However, there is no commercial/practical nuclear fusion system power plant in the world so far. It is because to cause nuclear fusion, especially to constantly cause it, is technically very difficult. The hydrogen bomb is a nuclear fusion system bomb. In theory, the hydrogen bomb does not emit radioactivity because of the nuclear fusion system. However, it actually emits radioactivity? Why? It is because the conventional hydrogen bomb uses the atomic bomb to cause the nuclear fusion reaction. In other words, the conventional hydrogen bomb is a hybrid bomb (= the hydrogen bomb + the atomic bomb). To cause nuclear fusion, it is necessary to accelerate and/or compress plasmoids in order to generate an extremely high temperature. (A plasmoid is a deviate of plasma. Read a textbook of electro-physics or of plasma-physics.) “Plasmoids with an extremely high temperature” and “hydrogen” cause a nuclear fusion reaction. How to generate an extremely high temperature and how to continue generating an extremely high temperature are main problems for the nuclear fusion system power plant. Remember that the Sun is a natural nuclear fusion reactor whose surface temperature is approximately 5,000◦C or 9,980◦F and whose core, with the temperature is approximately 15,000,000◦C or 27,000,000◦F, causes nuclear fusion reactions one after another. (See http://www.solarviews.com/eng/sun.htm and/or http://hypertextbook.com/facts/1997/GlyniseFinney.shtml )

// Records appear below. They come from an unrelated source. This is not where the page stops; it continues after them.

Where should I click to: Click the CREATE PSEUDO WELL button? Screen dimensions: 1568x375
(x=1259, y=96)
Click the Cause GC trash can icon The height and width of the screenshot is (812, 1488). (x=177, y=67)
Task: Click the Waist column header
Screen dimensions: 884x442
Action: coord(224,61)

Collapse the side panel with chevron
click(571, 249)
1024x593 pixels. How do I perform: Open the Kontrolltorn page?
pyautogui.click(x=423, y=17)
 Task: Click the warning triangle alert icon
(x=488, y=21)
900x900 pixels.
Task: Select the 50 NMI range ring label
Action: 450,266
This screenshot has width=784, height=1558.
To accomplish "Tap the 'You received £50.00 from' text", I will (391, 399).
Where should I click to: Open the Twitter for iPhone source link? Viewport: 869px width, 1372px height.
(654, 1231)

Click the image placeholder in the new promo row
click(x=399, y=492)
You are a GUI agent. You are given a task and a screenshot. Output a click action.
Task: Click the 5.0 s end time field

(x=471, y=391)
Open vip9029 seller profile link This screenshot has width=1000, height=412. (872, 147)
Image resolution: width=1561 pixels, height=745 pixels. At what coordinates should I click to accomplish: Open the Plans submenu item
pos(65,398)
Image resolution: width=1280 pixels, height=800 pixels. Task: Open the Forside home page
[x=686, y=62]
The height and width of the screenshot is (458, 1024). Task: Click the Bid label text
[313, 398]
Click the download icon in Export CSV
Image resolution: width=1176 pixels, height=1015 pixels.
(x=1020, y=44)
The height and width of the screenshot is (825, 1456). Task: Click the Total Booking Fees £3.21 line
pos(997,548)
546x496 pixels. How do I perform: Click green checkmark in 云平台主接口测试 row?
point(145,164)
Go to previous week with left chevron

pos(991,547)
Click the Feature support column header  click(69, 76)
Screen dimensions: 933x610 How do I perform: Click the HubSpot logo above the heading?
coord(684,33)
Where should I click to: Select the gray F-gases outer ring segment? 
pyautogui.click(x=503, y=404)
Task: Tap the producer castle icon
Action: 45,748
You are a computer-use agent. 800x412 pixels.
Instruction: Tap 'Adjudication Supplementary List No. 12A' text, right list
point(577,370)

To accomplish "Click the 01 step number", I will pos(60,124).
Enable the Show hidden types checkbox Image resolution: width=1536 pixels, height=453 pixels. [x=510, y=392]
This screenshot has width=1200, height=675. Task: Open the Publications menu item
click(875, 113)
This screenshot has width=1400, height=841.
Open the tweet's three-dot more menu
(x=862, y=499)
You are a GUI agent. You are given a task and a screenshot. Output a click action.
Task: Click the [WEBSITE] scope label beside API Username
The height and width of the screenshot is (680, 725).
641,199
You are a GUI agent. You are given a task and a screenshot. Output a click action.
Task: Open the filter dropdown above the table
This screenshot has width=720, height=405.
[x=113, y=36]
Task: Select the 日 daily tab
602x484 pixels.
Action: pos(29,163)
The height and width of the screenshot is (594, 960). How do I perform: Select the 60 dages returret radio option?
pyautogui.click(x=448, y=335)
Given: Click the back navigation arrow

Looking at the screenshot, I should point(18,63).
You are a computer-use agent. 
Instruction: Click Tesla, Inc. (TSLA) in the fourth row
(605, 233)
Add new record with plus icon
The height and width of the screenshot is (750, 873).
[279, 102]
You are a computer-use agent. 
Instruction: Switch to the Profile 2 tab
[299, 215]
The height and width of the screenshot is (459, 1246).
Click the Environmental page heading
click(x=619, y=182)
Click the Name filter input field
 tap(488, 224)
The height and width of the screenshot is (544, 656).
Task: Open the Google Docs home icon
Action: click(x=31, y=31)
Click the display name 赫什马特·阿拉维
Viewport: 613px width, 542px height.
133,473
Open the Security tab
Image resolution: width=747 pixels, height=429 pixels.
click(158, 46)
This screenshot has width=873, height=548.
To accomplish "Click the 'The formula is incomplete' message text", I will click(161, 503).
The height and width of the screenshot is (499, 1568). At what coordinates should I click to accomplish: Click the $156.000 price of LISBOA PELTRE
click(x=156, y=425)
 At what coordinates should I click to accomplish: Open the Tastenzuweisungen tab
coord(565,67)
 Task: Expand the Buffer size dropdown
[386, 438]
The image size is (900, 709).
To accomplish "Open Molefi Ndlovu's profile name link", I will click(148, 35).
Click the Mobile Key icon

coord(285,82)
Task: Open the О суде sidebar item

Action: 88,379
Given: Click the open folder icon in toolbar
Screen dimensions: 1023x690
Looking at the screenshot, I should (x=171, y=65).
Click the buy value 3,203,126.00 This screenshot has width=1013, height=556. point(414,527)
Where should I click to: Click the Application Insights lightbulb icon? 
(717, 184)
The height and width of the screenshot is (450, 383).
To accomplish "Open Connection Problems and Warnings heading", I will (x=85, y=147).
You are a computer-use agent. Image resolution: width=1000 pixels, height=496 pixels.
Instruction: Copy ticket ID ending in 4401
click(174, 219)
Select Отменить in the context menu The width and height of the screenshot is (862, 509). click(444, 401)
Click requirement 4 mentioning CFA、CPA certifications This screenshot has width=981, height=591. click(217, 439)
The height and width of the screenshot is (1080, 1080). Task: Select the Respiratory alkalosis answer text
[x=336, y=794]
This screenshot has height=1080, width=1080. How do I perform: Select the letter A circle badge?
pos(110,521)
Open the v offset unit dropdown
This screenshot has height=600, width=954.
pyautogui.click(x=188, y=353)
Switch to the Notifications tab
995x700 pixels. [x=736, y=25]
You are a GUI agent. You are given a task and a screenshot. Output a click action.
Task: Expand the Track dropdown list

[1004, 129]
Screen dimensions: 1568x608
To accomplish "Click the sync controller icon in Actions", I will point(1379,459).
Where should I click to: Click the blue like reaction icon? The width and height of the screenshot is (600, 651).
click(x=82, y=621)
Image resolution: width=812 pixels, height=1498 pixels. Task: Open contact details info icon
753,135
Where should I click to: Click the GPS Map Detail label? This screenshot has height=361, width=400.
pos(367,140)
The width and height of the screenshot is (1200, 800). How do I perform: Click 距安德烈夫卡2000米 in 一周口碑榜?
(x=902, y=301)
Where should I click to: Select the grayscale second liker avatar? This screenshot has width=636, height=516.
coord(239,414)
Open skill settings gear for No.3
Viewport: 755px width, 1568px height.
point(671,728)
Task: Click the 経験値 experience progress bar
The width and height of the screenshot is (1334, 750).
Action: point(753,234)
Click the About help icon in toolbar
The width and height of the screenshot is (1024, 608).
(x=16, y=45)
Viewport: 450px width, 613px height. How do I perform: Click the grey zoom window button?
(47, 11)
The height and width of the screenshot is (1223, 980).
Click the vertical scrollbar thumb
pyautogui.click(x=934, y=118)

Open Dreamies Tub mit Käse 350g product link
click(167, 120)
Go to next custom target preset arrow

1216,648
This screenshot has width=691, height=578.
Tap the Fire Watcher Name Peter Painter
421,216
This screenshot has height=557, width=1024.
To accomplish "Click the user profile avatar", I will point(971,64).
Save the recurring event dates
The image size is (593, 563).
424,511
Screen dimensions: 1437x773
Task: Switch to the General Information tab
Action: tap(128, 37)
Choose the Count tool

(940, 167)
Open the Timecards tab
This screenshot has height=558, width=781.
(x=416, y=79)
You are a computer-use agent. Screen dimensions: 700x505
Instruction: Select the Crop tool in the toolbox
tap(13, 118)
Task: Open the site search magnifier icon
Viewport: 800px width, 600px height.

However, it is too difficult for humans, at the contemporary level of technology, to create such a high temperature. That is why researchers of nuclear fusion are searching for a method for (relatively) low temperature nuclear fusion (“LENR” or low energy nuclear reaction). In fact, some small scale nuclear fusion systems are available even now but not a secured and large scale fusion system, so far, for the commercial use to feed necessary amounts of electricity for millions of people, as mentioned above.
A New Nuclear Age? When? Not in the foreseeable future for TEPCO (Tokyo Electric Power Company). Imagine this: If each house-hold begins to use a small nuclear fusion system device, they do not need to be supplied by TEPCO anymore. You never know that one day, GM, Panasonic, Philips, Toshiba and any their home electric appliance companies might sell small size nuclear fusion reactors for home-use. It is not a dream. What will TEPCO do, then? Also imagine that, one day, each house hold in Koodankulam beings to use a small scale nuclear fusion generating device.
Corrections:
In the last paragraph:
The 4th line from the top: “GM” =>> “GE”.
The 2nd line from the bottom: “beings” =>> “begins”.